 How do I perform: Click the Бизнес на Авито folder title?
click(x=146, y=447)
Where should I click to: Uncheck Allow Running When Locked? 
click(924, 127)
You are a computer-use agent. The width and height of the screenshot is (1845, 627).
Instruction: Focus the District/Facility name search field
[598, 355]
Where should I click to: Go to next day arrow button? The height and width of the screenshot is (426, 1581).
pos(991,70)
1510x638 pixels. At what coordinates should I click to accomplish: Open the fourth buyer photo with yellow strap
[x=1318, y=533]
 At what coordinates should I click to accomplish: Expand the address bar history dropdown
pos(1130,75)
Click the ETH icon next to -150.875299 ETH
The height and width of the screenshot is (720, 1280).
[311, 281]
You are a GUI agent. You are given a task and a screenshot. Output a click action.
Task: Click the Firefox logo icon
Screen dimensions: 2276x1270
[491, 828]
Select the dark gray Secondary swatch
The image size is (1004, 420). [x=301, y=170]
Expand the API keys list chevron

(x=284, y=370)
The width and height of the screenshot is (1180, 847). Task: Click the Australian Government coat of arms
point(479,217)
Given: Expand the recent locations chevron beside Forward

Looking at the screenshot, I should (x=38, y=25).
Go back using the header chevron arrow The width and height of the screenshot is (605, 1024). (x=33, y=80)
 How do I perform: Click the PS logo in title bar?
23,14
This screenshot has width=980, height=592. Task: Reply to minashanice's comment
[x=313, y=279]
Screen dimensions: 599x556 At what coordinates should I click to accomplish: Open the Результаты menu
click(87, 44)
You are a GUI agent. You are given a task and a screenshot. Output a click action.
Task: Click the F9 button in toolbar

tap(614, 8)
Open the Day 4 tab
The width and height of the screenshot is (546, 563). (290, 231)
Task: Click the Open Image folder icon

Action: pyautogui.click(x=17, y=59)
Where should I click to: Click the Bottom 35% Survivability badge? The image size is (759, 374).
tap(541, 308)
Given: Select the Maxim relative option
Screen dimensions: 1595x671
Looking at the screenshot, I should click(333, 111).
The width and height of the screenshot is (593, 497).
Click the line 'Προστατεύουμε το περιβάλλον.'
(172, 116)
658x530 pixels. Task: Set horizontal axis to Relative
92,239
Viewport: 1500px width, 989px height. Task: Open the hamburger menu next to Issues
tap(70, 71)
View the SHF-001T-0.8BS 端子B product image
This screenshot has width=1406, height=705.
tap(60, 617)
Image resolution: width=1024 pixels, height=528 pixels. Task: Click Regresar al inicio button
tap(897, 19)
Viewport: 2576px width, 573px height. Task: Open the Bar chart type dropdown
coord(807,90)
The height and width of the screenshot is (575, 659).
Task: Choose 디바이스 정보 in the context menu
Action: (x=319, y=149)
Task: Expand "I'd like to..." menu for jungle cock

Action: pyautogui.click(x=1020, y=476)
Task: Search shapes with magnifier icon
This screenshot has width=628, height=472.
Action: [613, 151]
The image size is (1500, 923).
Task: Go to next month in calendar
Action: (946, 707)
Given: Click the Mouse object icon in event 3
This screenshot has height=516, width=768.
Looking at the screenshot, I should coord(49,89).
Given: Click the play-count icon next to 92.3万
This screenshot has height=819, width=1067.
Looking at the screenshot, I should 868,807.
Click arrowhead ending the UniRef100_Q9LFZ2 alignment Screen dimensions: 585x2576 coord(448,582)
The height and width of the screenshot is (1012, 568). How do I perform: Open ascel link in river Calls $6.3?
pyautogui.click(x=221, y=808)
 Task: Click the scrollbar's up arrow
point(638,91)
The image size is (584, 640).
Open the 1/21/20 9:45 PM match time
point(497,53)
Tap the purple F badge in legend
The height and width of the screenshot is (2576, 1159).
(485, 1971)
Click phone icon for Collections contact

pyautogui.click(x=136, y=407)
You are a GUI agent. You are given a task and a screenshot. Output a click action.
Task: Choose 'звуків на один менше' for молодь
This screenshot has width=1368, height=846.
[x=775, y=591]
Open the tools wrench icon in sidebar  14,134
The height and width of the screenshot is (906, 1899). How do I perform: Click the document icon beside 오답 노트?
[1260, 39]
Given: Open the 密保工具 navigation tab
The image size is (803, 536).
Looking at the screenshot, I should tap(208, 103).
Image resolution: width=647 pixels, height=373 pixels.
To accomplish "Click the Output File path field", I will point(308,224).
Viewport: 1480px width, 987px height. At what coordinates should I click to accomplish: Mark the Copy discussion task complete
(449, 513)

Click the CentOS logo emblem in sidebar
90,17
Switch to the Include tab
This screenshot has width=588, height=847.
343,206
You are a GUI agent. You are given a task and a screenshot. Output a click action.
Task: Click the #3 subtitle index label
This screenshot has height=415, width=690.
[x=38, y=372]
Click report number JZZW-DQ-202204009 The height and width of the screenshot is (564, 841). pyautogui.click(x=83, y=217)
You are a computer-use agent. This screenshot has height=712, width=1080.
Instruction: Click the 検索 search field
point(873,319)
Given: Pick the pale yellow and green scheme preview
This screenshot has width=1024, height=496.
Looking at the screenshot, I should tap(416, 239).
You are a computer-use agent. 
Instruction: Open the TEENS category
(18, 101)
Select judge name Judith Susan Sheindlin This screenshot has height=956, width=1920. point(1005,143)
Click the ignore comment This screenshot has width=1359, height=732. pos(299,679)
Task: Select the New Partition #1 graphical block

= What this task involves =
Filter the records above down to the lines that hold the string "computer".

= Answer to this problem =
You are a computer-use agent. The width and height of the screenshot is (1845, 627).
You are a computer-use agent. This screenshot has height=712, width=1080.
You are a computer-use agent. 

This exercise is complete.